Over 120 students from three ethnically mixed universities in South Kyrgyzstan recently learned about conflict prevention and started planning for projects aimed at increasing confidence between their peers of different nationalities.
‘I wanted to learn more about the conflict because it is happening, we are experiencing it’, says Mahtuma, an ethnic Uzbek student in the Osh Law School in South Kyrgyzstan. She is referring to the clashes in the city of Osh and Jalal-Abad in June 2010, which killed hundreds and left over 1300 houses burned. Mahtuma is among 120 students who learn about conflict and peace as part of a five-day student camp.
International Alert and its partner in Kyrgyzstan, Foundation for Tolerance International (FTI), organised three camps in November 2010 for students from three ethnically mixed universities of the southern cities of Osh and Jalal-Abad. Students who attended the camps learned about conflict, diversity and tolerance and developed their own ideas on how to defuse tensions on campus and rebuild confidence between communities.
‘I was very concerned that my family would not let me participate in the camp’, says Mahtuma. Her parents are traditional and Mahtuma says she is the only woman in the family who does not wear a headscarf. With tensions in Osh still high, some parents refused to let their children participate in the camps. FTI staff and trainers took it on themselves to convince parents in doubt that the project would not put students at risk. ‘This is a good initiative, young people learn new skills and spend their energy in a constructive way’, commented the parents of another participant, who were at first sceptical and came to visit their daughter at the camp.

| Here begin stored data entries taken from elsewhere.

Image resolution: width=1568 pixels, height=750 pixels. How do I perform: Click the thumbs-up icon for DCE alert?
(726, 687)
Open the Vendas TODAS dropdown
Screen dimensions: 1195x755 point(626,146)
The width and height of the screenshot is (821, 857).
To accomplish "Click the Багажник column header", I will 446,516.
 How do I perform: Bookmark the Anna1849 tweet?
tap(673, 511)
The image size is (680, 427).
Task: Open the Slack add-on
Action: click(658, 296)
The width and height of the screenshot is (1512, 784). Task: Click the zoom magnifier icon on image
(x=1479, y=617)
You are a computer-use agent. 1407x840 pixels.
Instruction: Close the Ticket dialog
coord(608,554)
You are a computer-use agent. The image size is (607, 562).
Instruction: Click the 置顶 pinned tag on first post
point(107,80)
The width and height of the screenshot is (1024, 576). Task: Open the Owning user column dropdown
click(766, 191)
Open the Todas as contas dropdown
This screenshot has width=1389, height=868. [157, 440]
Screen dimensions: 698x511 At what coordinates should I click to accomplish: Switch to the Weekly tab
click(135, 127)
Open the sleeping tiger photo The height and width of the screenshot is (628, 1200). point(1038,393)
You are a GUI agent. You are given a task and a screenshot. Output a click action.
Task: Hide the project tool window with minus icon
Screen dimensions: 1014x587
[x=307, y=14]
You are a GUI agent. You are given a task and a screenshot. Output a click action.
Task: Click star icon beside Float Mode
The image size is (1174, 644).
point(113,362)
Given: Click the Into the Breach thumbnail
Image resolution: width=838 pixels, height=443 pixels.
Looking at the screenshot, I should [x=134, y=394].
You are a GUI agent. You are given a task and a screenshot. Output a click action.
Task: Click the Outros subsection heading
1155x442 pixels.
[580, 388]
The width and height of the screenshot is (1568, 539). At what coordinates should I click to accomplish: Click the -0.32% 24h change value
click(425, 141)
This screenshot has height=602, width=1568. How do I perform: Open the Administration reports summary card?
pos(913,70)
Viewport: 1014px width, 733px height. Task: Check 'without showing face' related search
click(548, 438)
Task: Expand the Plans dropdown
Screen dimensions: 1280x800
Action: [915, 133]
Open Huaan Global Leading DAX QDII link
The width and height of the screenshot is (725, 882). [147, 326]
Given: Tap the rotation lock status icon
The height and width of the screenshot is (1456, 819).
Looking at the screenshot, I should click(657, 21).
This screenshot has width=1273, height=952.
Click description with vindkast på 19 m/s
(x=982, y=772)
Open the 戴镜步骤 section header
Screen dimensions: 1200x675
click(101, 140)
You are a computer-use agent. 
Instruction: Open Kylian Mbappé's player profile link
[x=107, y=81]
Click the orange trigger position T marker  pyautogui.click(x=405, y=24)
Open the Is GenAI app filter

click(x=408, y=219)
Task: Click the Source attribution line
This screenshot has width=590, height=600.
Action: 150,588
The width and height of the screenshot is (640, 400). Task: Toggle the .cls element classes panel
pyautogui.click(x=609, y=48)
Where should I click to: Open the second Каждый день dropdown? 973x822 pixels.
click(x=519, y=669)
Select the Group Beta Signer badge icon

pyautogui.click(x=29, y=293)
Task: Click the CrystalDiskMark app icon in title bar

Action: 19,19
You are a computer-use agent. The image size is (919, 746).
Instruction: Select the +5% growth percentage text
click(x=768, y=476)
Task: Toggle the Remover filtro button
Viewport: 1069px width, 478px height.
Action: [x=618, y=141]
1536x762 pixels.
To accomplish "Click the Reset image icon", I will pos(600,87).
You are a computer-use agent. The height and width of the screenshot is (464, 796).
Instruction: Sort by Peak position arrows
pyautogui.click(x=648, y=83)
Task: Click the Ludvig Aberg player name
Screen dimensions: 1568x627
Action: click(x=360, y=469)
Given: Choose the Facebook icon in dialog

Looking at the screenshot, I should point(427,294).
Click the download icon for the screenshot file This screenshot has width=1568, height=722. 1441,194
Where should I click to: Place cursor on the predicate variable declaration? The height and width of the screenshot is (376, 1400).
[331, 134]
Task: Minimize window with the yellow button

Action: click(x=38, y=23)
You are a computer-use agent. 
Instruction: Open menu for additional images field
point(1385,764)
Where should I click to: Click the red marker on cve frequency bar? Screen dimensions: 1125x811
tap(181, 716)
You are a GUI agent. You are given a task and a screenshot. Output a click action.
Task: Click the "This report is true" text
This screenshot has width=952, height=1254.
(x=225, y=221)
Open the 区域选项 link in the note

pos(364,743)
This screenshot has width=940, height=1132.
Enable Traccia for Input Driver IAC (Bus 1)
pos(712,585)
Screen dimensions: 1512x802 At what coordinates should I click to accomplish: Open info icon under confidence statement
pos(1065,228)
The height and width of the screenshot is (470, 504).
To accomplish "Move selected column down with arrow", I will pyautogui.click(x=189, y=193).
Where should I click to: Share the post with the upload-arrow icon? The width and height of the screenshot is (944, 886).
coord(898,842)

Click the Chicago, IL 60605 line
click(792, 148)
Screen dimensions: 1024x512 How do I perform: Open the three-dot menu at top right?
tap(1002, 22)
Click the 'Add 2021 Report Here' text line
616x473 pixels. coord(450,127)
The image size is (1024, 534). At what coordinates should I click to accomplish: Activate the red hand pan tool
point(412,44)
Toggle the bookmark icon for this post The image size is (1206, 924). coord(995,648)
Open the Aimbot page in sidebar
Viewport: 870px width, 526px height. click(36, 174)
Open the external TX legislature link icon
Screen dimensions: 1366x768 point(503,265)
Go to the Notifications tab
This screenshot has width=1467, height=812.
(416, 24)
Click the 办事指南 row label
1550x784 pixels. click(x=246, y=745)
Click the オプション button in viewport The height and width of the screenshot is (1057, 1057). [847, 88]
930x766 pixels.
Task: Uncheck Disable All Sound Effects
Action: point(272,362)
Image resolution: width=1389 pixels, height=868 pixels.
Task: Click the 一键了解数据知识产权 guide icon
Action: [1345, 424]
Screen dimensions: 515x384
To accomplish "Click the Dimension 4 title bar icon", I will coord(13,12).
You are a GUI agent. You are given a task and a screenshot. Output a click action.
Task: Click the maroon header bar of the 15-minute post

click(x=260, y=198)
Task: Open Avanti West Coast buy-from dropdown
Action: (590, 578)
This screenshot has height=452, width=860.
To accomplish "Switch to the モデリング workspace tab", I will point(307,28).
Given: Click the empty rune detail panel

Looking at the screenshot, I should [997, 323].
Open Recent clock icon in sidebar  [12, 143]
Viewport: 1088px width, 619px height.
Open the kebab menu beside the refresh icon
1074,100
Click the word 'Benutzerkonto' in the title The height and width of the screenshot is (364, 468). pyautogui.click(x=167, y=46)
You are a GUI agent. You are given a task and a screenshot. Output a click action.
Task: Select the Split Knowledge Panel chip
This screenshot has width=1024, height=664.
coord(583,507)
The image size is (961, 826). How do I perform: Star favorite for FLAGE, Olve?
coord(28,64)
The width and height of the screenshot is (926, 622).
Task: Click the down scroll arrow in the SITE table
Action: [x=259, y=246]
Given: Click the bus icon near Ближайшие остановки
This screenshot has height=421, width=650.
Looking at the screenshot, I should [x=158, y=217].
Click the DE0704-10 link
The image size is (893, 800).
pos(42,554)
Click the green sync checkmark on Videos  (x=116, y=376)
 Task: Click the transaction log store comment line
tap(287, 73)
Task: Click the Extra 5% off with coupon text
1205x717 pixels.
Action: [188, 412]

Following the training, students will develop their project ideas for building confidence in South Kyrgyzstan, the best of which will be funded and implemented in their universities, dormitories and neighbourhoods.
‘I want to help with the recovery of my country. My father helped with the delivery of aid during the crisis, my uncle too – they helped Uzbeks and Kyrgyz alike. I also have ideas on how to help and I hope that my project will be selected’, says Nurlan, a second-year student in the Osh Law School.
International Alert and FTI work with universities in Osh and Jalal-Abad where the potential for violence along ethnic lines remains high after the June clashes. The academic year started with a two-month delay after the Government had postponed it to prevent risks of escalation of violence around the October parliamentary elections.
Alert’s work with students and young people in the South of Kyrgyzstan is supported by the UK Department for International Development (DFID).